> PROMPT: Every single entry needs to appear again exactly as given.

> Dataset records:
"""

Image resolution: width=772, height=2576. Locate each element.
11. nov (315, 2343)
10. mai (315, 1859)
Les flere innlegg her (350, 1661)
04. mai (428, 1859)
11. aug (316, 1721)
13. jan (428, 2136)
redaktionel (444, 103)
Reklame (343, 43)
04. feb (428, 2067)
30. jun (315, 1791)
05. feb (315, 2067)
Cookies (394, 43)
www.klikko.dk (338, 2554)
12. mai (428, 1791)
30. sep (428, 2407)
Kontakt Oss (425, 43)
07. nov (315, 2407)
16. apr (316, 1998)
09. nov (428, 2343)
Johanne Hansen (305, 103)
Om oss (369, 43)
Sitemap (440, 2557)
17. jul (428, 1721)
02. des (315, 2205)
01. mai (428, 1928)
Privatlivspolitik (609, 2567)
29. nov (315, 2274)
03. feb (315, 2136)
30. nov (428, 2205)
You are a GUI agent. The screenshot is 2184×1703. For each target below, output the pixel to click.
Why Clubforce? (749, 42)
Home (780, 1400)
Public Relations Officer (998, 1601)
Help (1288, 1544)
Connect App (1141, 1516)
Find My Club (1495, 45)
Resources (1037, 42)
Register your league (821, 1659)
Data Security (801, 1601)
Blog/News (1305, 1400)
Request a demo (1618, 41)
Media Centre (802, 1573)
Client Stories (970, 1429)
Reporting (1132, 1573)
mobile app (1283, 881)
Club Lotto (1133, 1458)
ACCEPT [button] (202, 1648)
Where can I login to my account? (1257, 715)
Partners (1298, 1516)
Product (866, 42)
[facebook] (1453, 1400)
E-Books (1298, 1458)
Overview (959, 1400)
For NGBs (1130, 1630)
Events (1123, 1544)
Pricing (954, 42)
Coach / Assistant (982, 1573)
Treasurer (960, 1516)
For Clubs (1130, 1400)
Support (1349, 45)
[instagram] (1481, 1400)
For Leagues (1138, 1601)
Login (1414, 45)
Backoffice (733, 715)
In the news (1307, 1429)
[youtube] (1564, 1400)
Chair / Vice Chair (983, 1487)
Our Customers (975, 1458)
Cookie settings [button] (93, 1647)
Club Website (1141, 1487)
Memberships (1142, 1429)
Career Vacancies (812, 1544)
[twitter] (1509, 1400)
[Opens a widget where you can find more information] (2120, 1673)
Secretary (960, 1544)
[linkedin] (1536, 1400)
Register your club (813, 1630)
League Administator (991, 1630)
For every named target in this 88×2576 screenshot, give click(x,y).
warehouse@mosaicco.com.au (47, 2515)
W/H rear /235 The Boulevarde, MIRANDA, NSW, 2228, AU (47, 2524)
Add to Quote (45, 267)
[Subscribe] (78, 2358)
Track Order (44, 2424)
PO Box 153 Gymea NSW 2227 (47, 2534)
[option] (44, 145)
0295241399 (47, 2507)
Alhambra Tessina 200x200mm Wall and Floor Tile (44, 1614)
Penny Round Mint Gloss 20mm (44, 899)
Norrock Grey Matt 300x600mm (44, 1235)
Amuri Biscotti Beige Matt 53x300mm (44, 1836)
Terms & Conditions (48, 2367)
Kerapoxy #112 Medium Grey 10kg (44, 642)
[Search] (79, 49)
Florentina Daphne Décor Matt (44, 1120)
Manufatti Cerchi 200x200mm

"""

> SOLUTION FOR THIS PROBLEM:
Image resolution: width=772, height=2576. Locate each element.
11. nov (315, 2343)
10. mai (315, 1859)
Les flere innlegg her (350, 1661)
04. mai (428, 1859)
11. aug (316, 1721)
13. jan (428, 2136)
redaktionel (444, 103)
Reklame (343, 43)
04. feb (428, 2067)
30. jun (315, 1791)
05. feb (315, 2067)
Cookies (394, 43)
www.klikko.dk (338, 2554)
12. mai (428, 1791)
30. sep (428, 2407)
Kontakt Oss (425, 43)
07. nov (315, 2407)
16. apr (316, 1998)
09. nov (428, 2343)
Johanne Hansen (305, 103)
Om oss (369, 43)
Sitemap (440, 2557)
17. jul (428, 1721)
02. des (315, 2205)
01. mai (428, 1928)
Privatlivspolitik (609, 2567)
29. nov (315, 2274)
03. feb (315, 2136)
30. nov (428, 2205)
You are a GUI agent. The screenshot is 2184×1703. For each target below, output the pixel to click.
Why Clubforce? (749, 42)
Home (780, 1400)
Public Relations Officer (998, 1601)
Help (1288, 1544)
Connect App (1141, 1516)
Find My Club (1495, 45)
Resources (1037, 42)
Register your league (821, 1659)
Data Security (801, 1601)
Blog/News (1305, 1400)
Request a demo (1618, 41)
Media Centre (802, 1573)
Client Stories (970, 1429)
Reporting (1132, 1573)
mobile app (1283, 881)
Club Lotto (1133, 1458)
ACCEPT [button] (202, 1648)
Where can I login to my account? (1257, 715)
Partners (1298, 1516)
Product (866, 42)
[facebook] (1453, 1400)
E-Books (1298, 1458)
Overview (959, 1400)
For NGBs (1130, 1630)
Events (1123, 1544)
Pricing (954, 42)
Coach / Assistant (982, 1573)
Treasurer (960, 1516)
For Clubs (1130, 1400)
Support (1349, 45)
[instagram] (1481, 1400)
For Leagues (1138, 1601)
Login (1414, 45)
Backoffice (733, 715)
In the news (1307, 1429)
[youtube] (1564, 1400)
Chair / Vice Chair (983, 1487)
Our Customers (975, 1458)
Cookie settings [button] (93, 1647)
Club Website (1141, 1487)
Memberships (1142, 1429)
Career Vacancies (812, 1544)
[twitter] (1509, 1400)
[Opens a widget where you can find more information] (2120, 1673)
Secretary (960, 1544)
[linkedin] (1536, 1400)
Register your club (813, 1630)
League Administator (991, 1630)
For every named target in this 88×2576 screenshot, give click(x,y).
warehouse@mosaicco.com.au (47, 2515)
W/H rear /235 The Boulevarde, MIRANDA, NSW, 2228, AU (47, 2524)
Add to Quote (45, 267)
[Subscribe] (78, 2358)
Track Order (44, 2424)
PO Box 153 Gymea NSW 2227 (47, 2534)
[option] (44, 145)
0295241399 (47, 2507)
Alhambra Tessina 200x200mm Wall and Floor Tile (44, 1614)
Penny Round Mint Gloss 20mm (44, 899)
Norrock Grey Matt 300x600mm (44, 1235)
Amuri Biscotti Beige Matt 53x300mm (44, 1836)
Terms & Conditions (48, 2367)
Kerapoxy #112 Medium Grey 10kg (44, 642)
[Search] (79, 49)
Florentina Daphne Décor Matt (44, 1120)
Manufatti Cerchi 200x200mm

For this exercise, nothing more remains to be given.